■ **WHAT THE TASK REQUIRES**:
Keep to one stretch of the data below, the lines from the one with "Screenshot is 615x2576." up to and including the one with "Advertise (348, 2073)", and return that stretch exactly.

■ **SOURCE RECORDS**:
__________

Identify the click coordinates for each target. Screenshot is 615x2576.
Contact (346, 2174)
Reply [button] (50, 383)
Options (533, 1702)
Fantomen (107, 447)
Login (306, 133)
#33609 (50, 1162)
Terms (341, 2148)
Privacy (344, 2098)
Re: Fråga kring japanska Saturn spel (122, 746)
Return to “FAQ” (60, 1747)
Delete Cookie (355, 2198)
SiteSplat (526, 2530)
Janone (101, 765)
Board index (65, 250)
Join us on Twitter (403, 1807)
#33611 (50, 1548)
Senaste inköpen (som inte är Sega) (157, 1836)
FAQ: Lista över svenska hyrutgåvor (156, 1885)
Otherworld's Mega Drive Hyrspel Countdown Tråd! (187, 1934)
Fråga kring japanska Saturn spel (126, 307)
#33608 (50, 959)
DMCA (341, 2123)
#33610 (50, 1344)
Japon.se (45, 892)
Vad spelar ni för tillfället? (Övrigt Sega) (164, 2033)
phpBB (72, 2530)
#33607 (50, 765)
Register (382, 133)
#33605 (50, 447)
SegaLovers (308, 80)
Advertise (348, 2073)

__________

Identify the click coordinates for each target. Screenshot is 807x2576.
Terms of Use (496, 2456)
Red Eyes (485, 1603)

__________

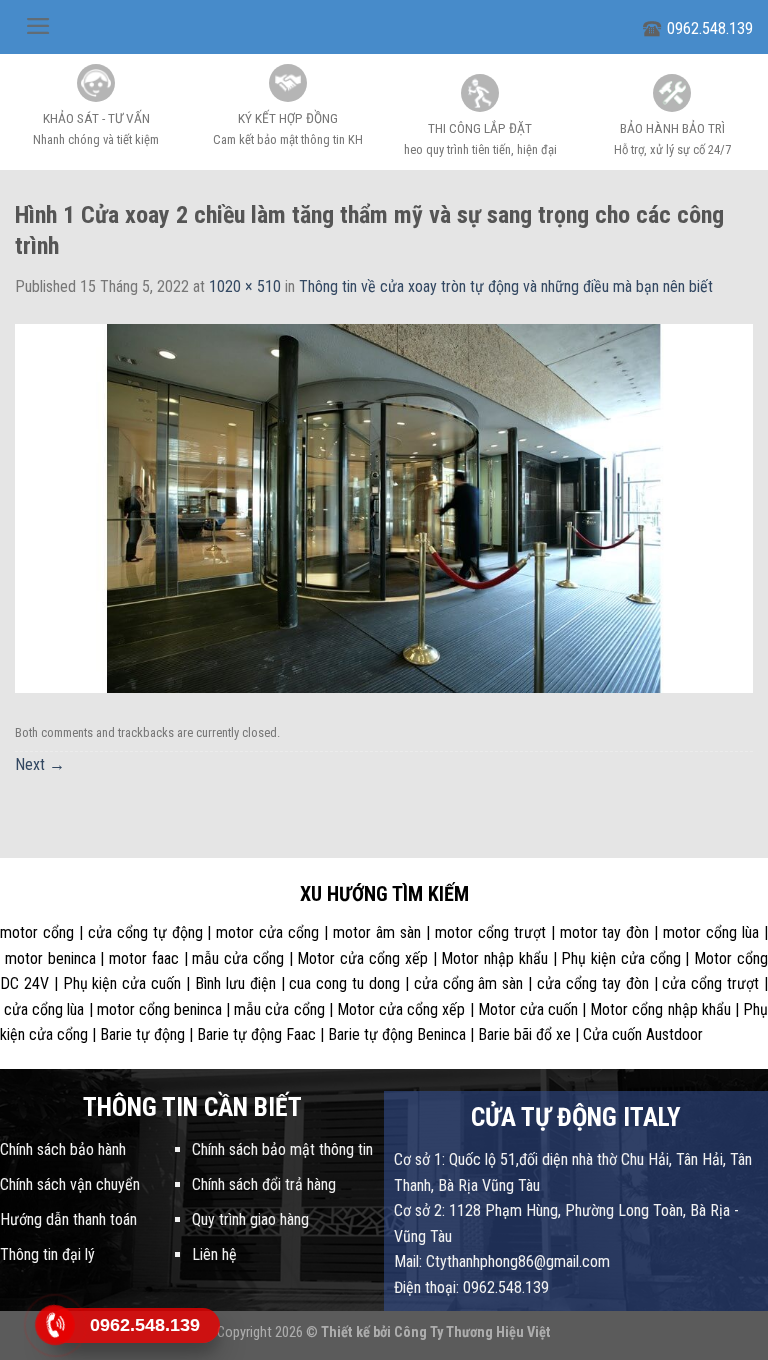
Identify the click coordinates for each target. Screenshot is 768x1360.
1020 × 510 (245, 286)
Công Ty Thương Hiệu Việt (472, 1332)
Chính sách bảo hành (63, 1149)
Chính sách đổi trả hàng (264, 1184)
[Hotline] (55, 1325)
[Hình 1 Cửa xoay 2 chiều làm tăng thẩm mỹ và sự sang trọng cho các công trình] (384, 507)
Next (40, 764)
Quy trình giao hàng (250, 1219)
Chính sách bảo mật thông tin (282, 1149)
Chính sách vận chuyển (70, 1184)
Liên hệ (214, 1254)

__________

■ **ANSWER TO THIS EXERCISE**:
Identify the click coordinates for each target. Screenshot is 615x2576.
Contact (346, 2174)
Reply [button] (50, 383)
Options (533, 1702)
Fantomen (107, 447)
Login (306, 133)
#33609 (50, 1162)
Terms (341, 2148)
Privacy (344, 2098)
Re: Fråga kring japanska Saturn spel (122, 746)
Return to “FAQ” (60, 1747)
Delete Cookie (355, 2198)
SiteSplat (526, 2530)
Janone (101, 765)
Board index (65, 250)
Join us on Twitter (403, 1807)
#33611 (50, 1548)
Senaste inköpen (som inte är Sega) (157, 1836)
FAQ: Lista över svenska hyrutgåvor (156, 1885)
Otherworld's Mega Drive Hyrspel Countdown Tråd! (187, 1934)
Fråga kring japanska Saturn spel (126, 307)
#33608 (50, 959)
DMCA (341, 2123)
#33610 (50, 1344)
Japon.se (45, 892)
Vad spelar ni för tillfället? (Övrigt Sega) (164, 2033)
phpBB (72, 2530)
#33607 (50, 765)
Register (382, 133)
#33605 (50, 447)
SegaLovers (308, 80)
Advertise (348, 2073)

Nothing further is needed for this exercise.